# [Problem description]
Gather every line of the records that contains the string "This", and copy each of those lines in full.
━━━━━ Exercise data ━━━━━
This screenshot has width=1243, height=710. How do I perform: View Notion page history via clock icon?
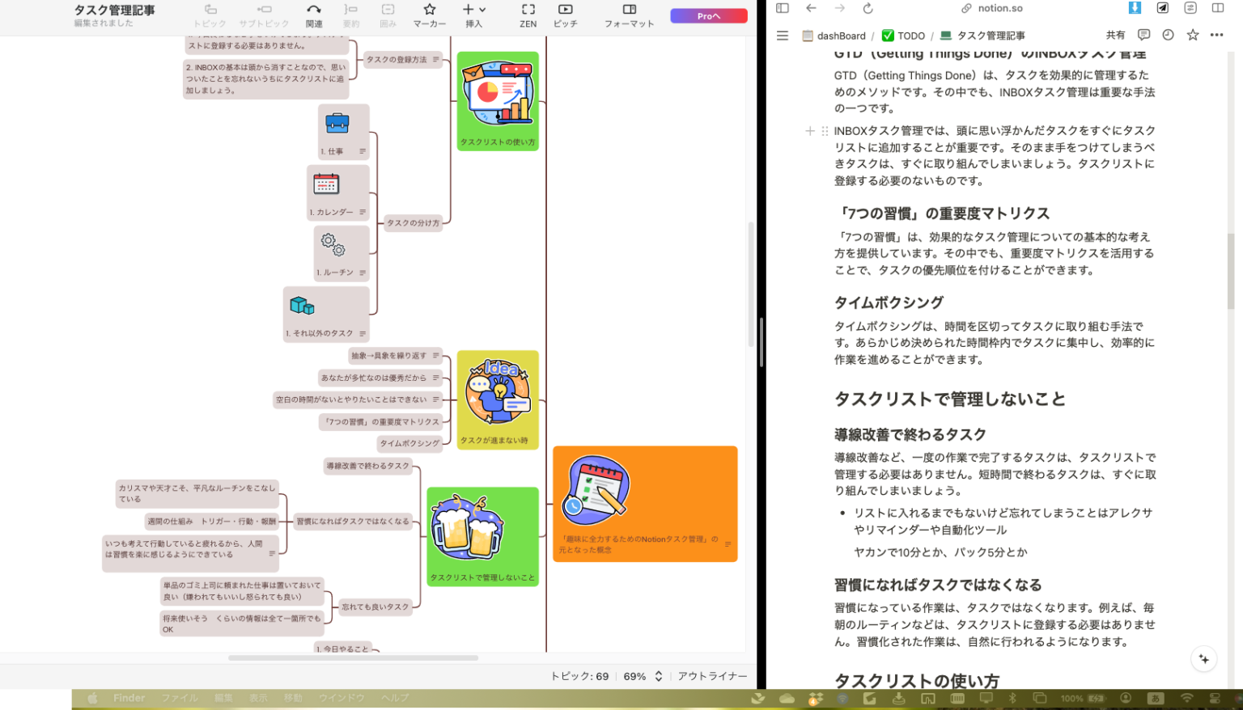tap(1168, 35)
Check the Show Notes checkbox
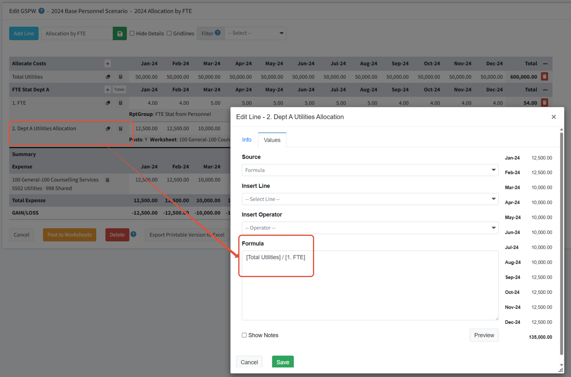Screen dimensions: 571x377 pyautogui.click(x=244, y=335)
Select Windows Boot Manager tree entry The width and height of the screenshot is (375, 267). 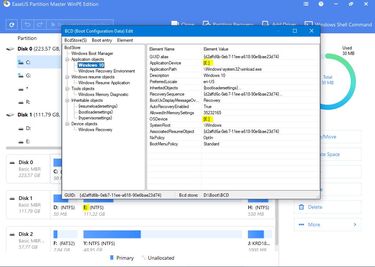92,53
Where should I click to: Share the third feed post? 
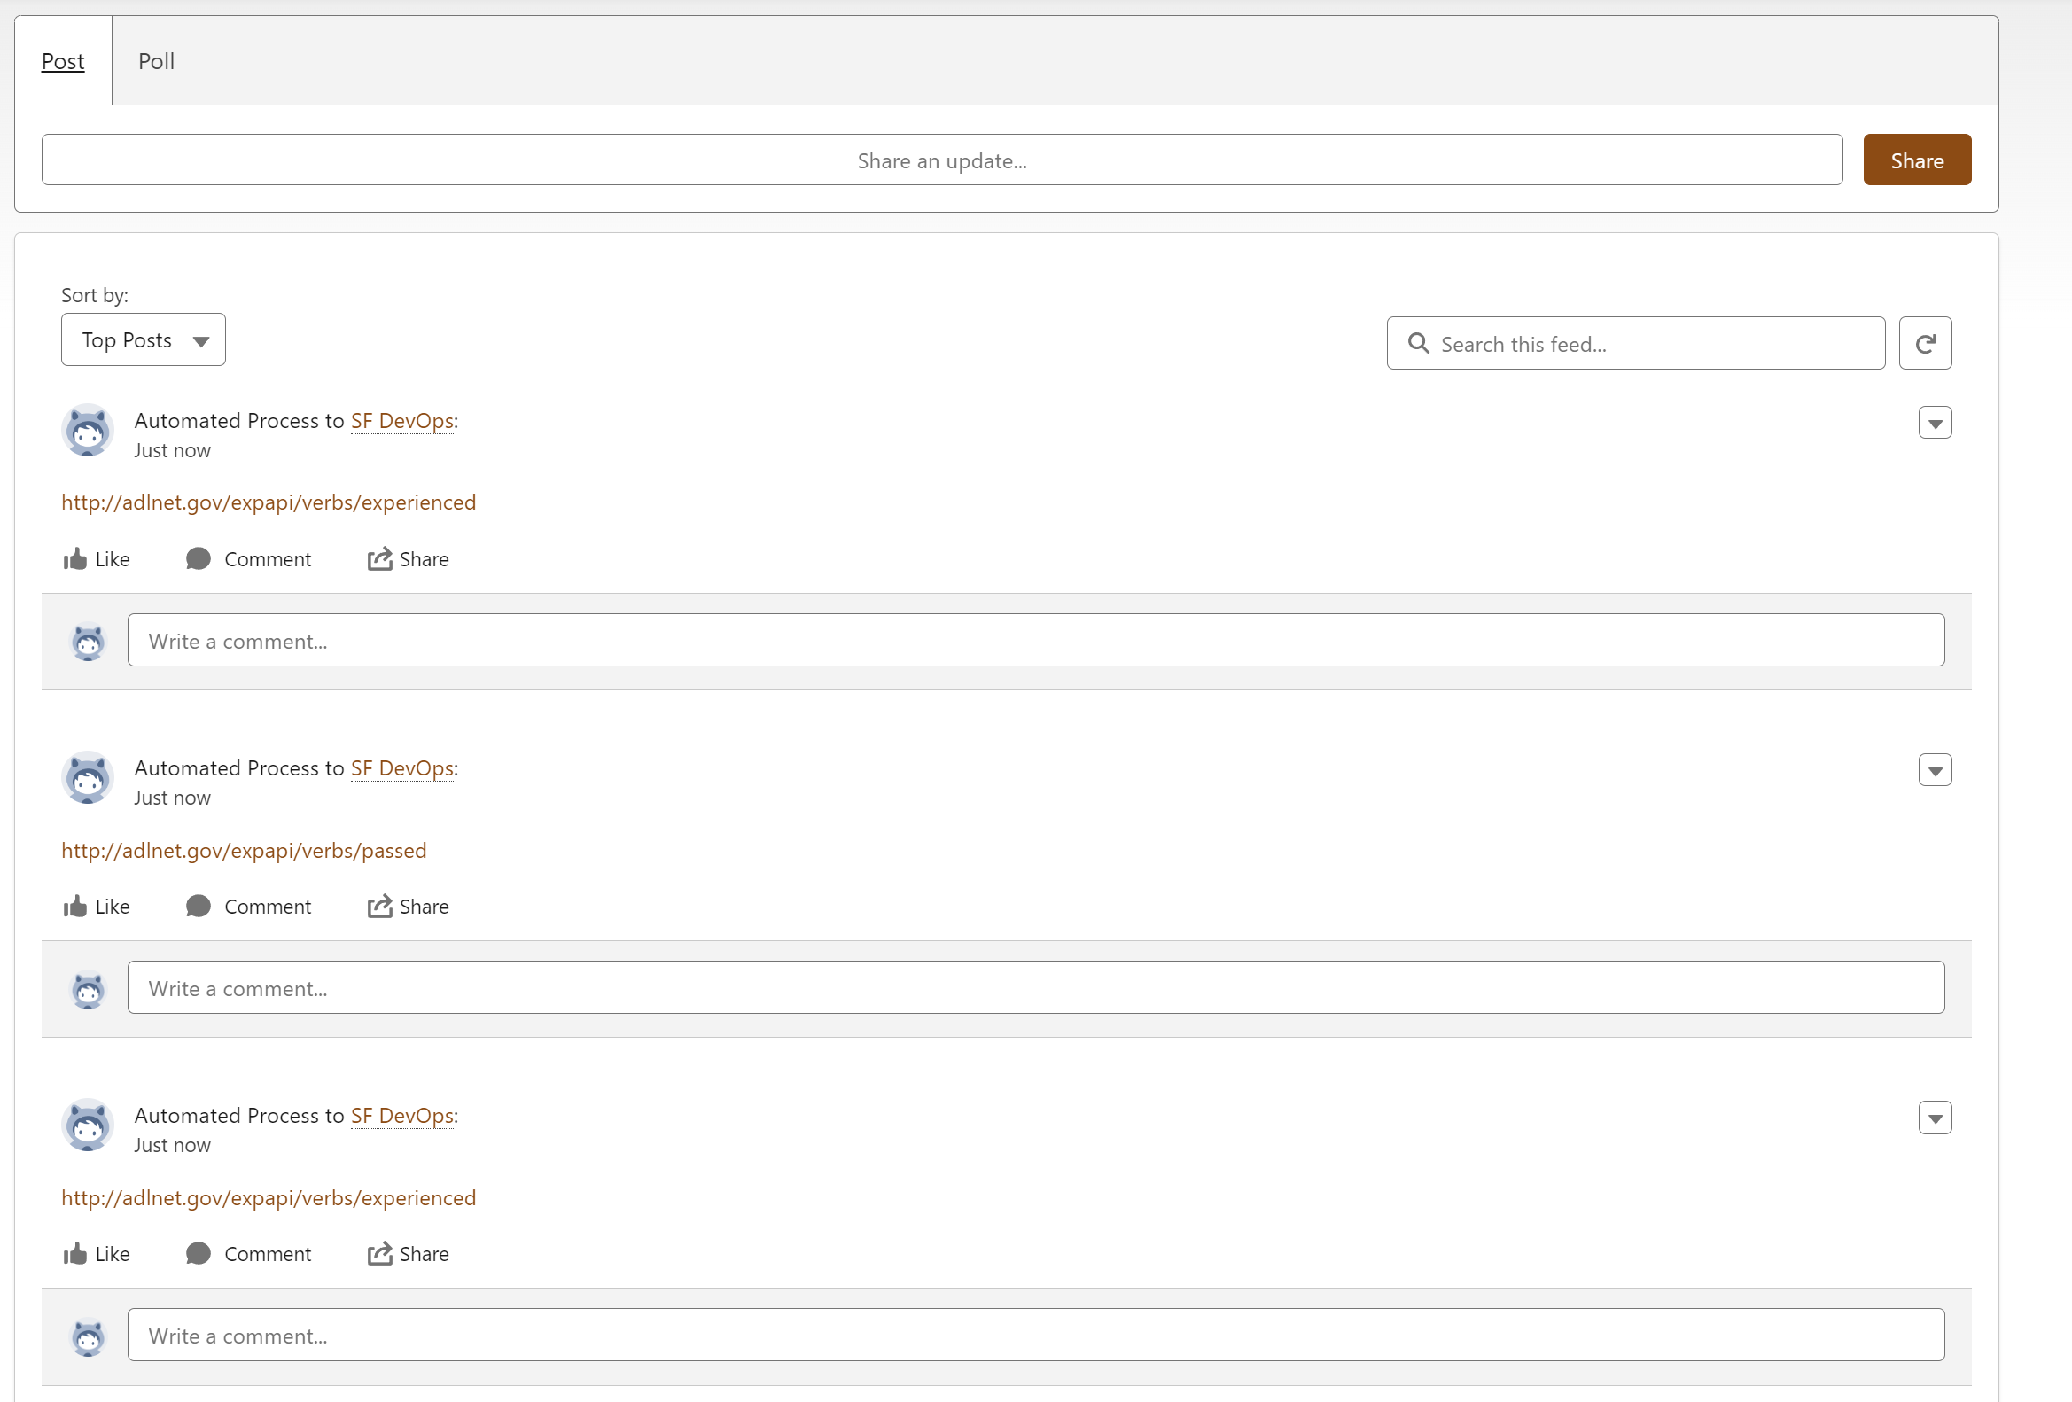tap(408, 1254)
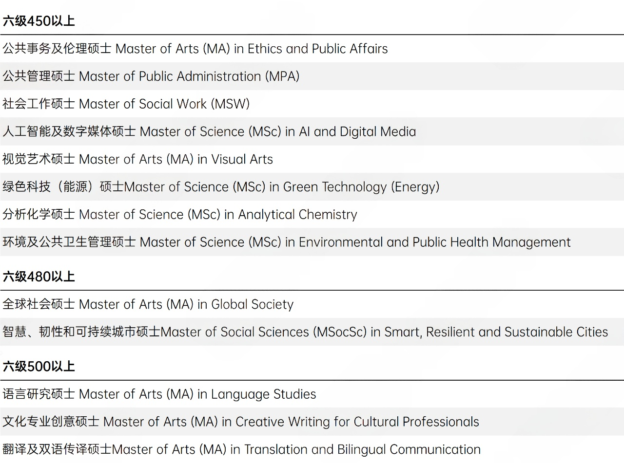Click Smart, Resilient and Sustainable Cities row

click(305, 332)
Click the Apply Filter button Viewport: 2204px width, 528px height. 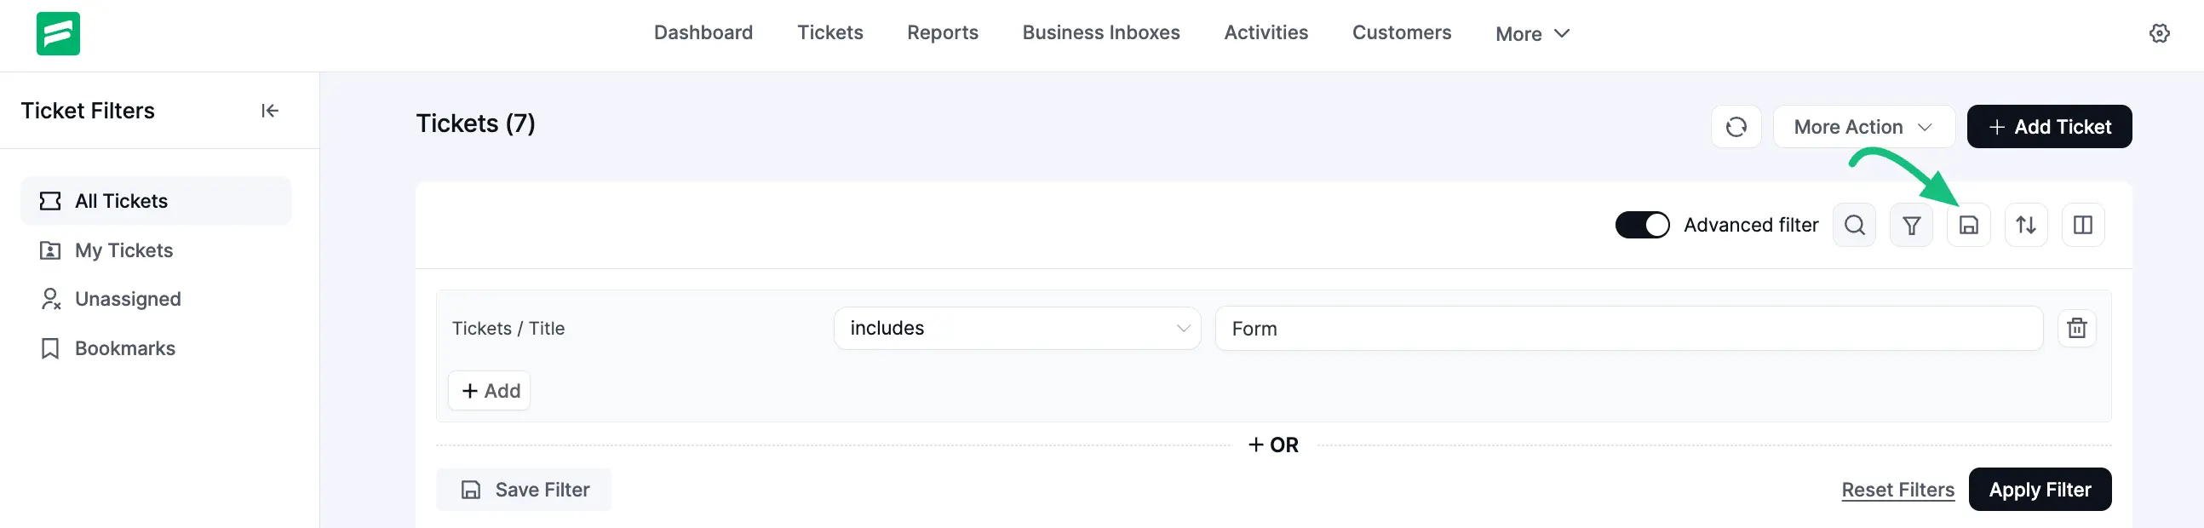point(2039,489)
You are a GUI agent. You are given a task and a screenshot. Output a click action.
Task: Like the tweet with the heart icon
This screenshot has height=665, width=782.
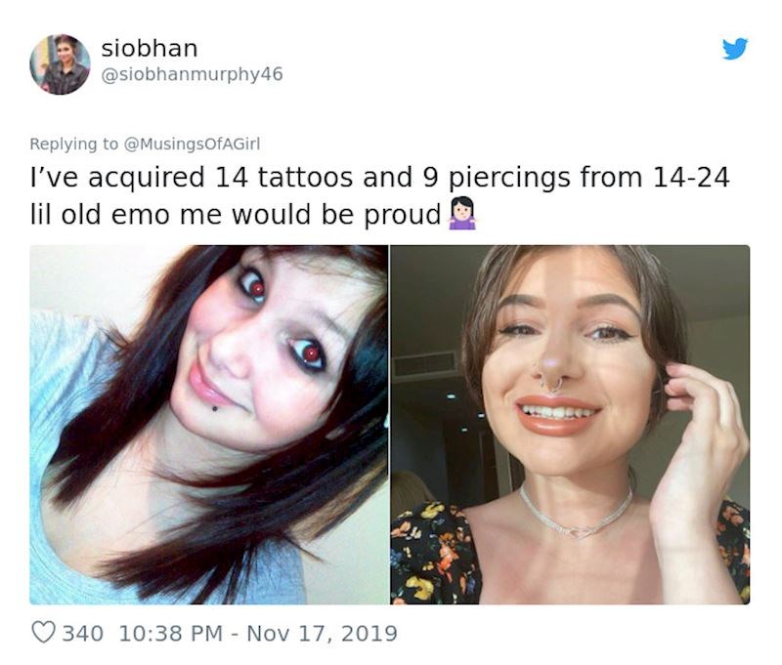coord(45,633)
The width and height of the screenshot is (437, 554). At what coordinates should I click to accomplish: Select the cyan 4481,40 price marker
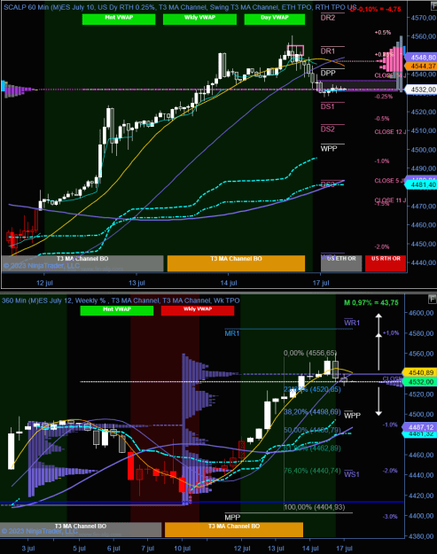421,184
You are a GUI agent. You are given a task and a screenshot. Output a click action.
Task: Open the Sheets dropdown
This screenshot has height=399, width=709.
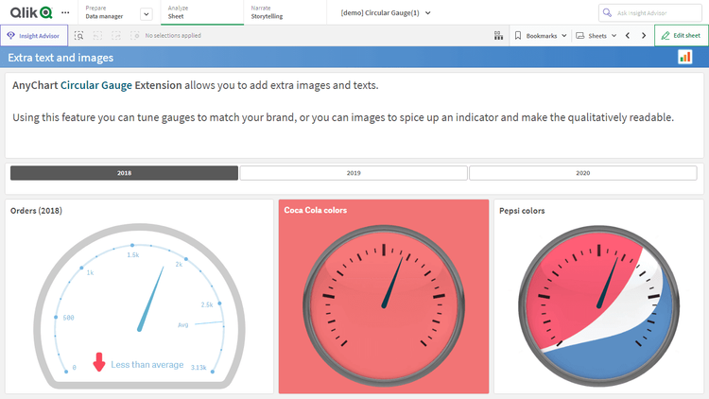click(596, 35)
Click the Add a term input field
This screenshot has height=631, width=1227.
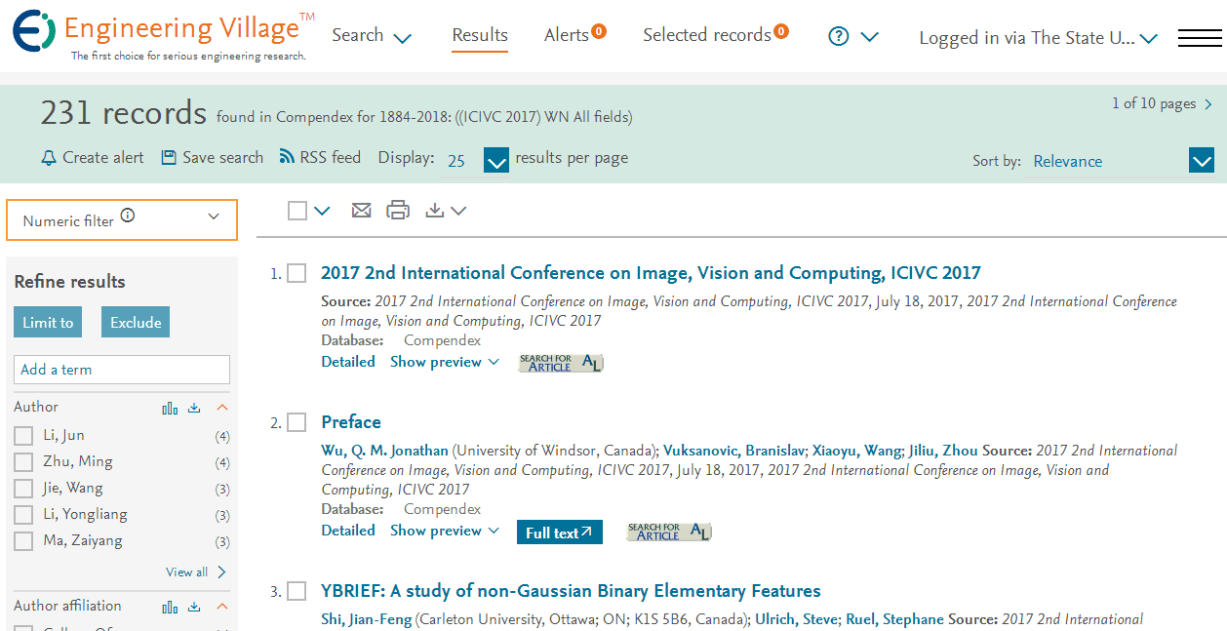(122, 370)
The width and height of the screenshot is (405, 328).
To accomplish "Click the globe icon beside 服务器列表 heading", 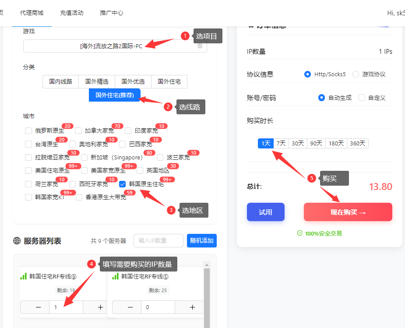I will [18, 240].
━━━━━
# [Exercise solution]
This screenshot has width=1243, height=710. How do I perform: View Notion page history via clock icon?
This screenshot has height=665, width=782.
This screenshot has height=399, width=709.
This screenshot has height=631, width=1227.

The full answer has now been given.